__Stored data__.
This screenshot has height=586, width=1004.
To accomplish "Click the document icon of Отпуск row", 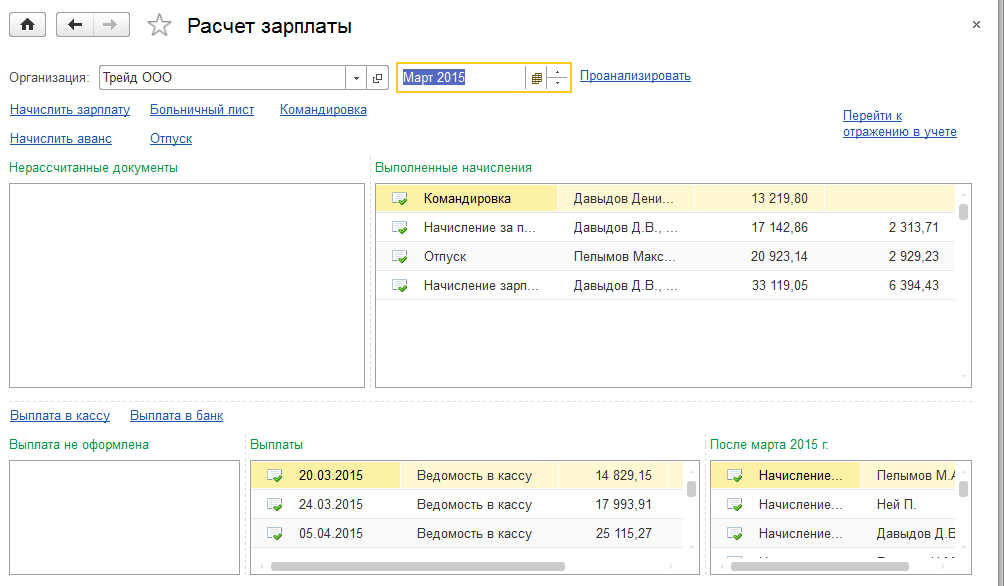I will tap(400, 257).
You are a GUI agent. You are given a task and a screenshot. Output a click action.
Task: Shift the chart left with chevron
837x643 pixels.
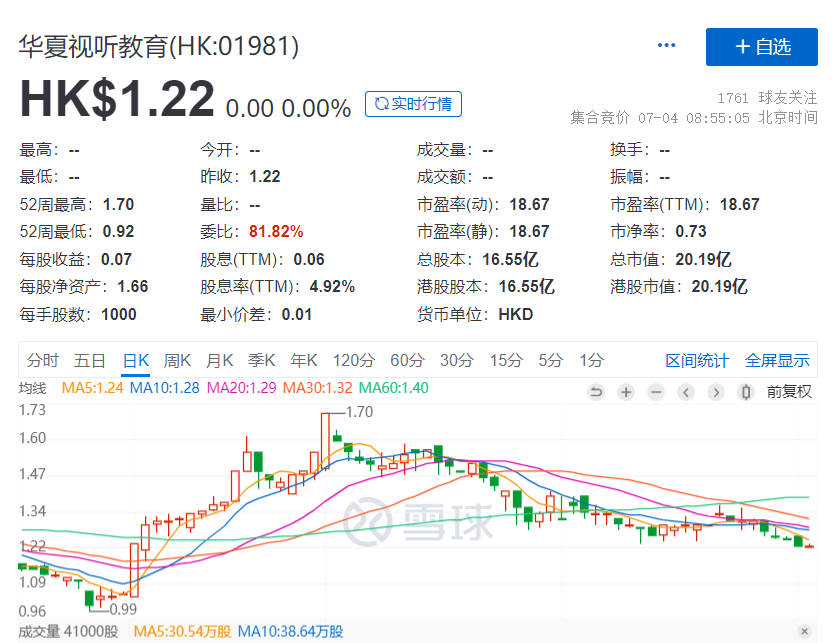tap(686, 392)
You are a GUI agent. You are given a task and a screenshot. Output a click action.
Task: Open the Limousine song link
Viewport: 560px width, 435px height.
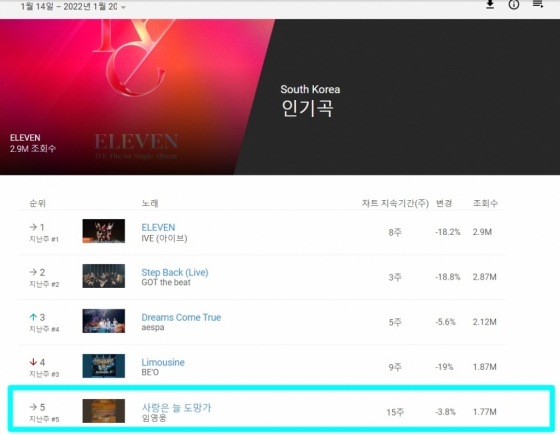pyautogui.click(x=163, y=362)
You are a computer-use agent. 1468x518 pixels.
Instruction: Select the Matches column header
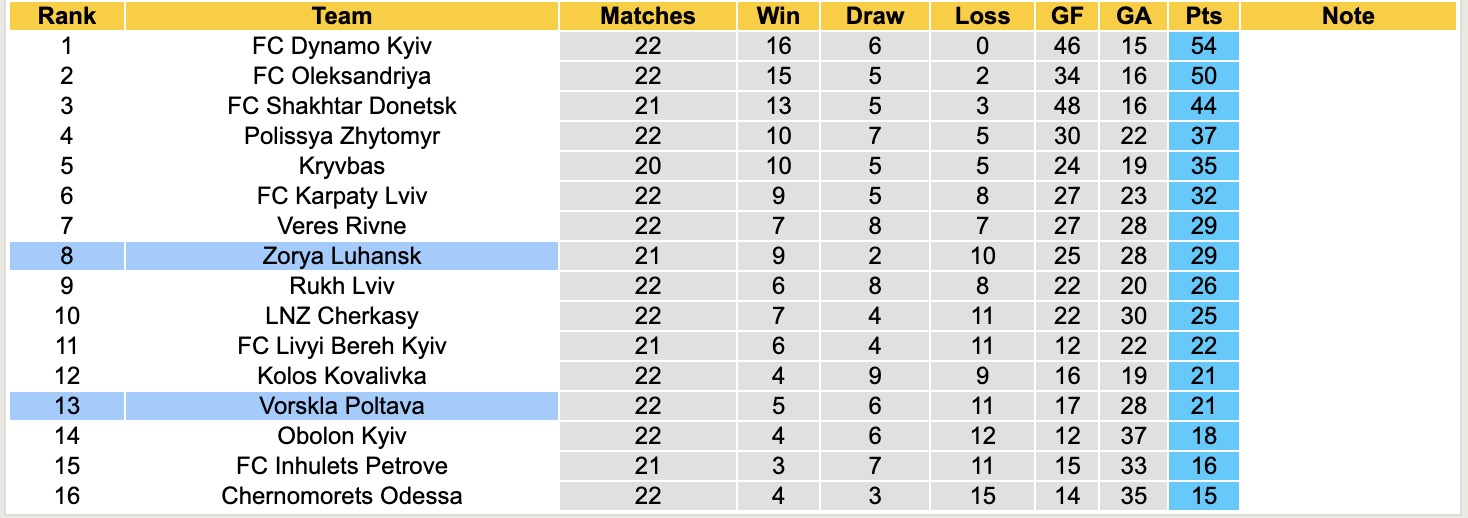click(647, 16)
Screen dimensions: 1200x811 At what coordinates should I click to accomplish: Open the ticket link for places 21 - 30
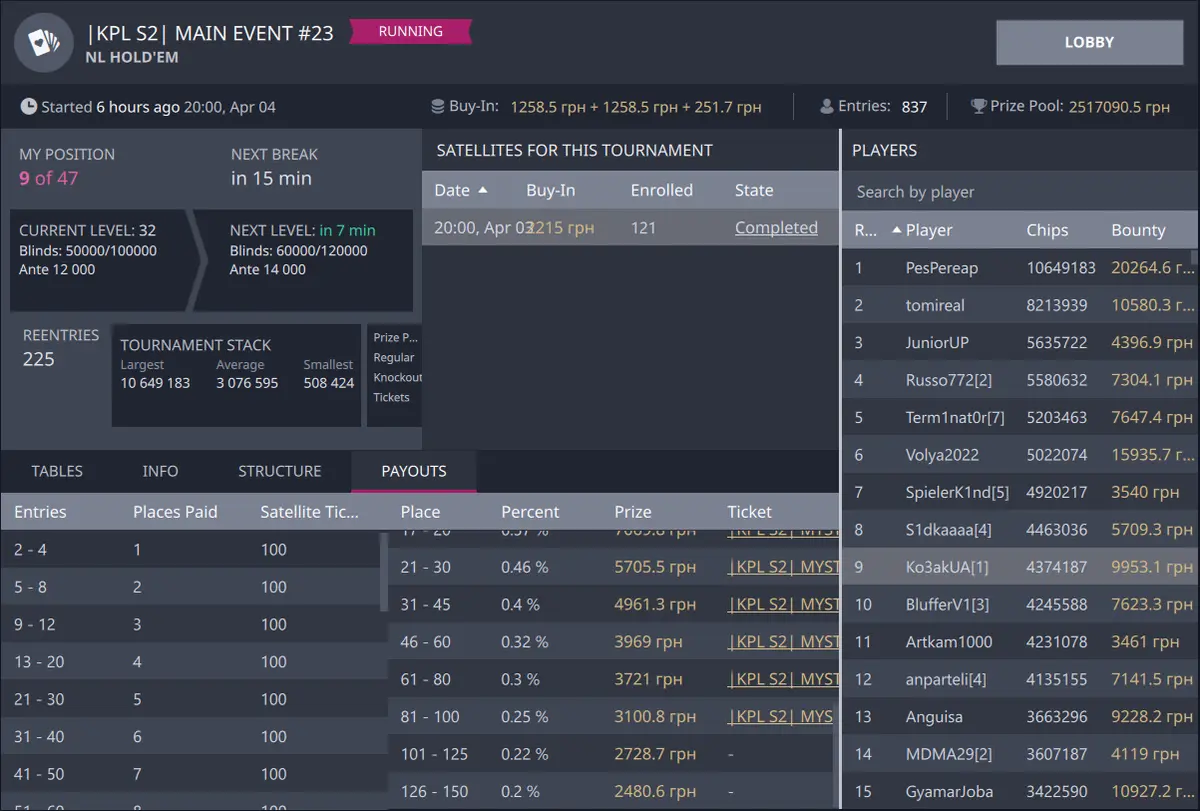point(783,567)
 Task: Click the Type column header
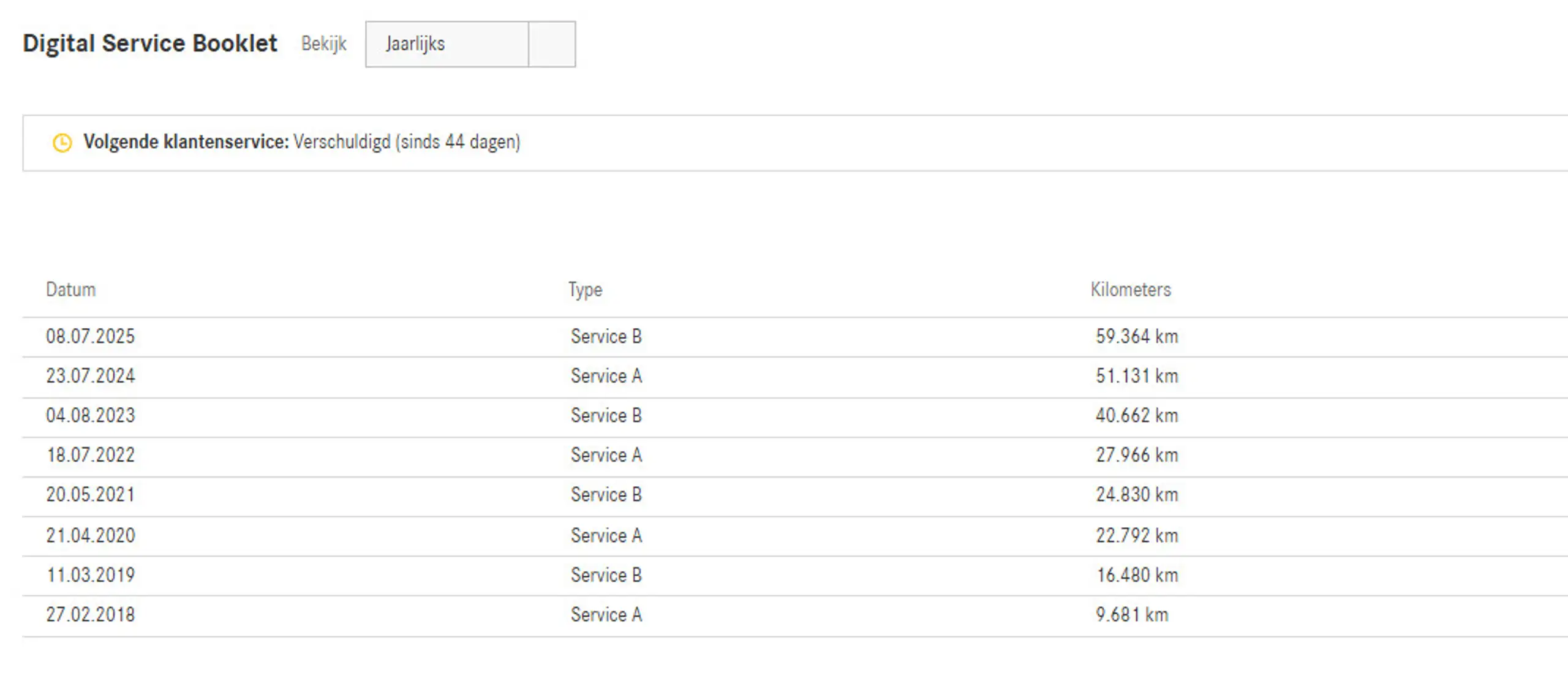(x=585, y=290)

__TASK OBJECTIVE__. Exact copies of the lines from the one containing "You are a computer-use" through the final line of the data are required; pictures are to be omitted.

__ANSWER TO THIS EXERCISE__.
You are a computer-use agent. 1468x518 pixels.
Instruction: Select the Matches column header
click(647, 16)
Screen dimensions: 1200x811 At what coordinates should I click to accomplish: Open the ticket link for places 21 - 30
point(783,567)
 Task: Click the Type column header
(x=585, y=290)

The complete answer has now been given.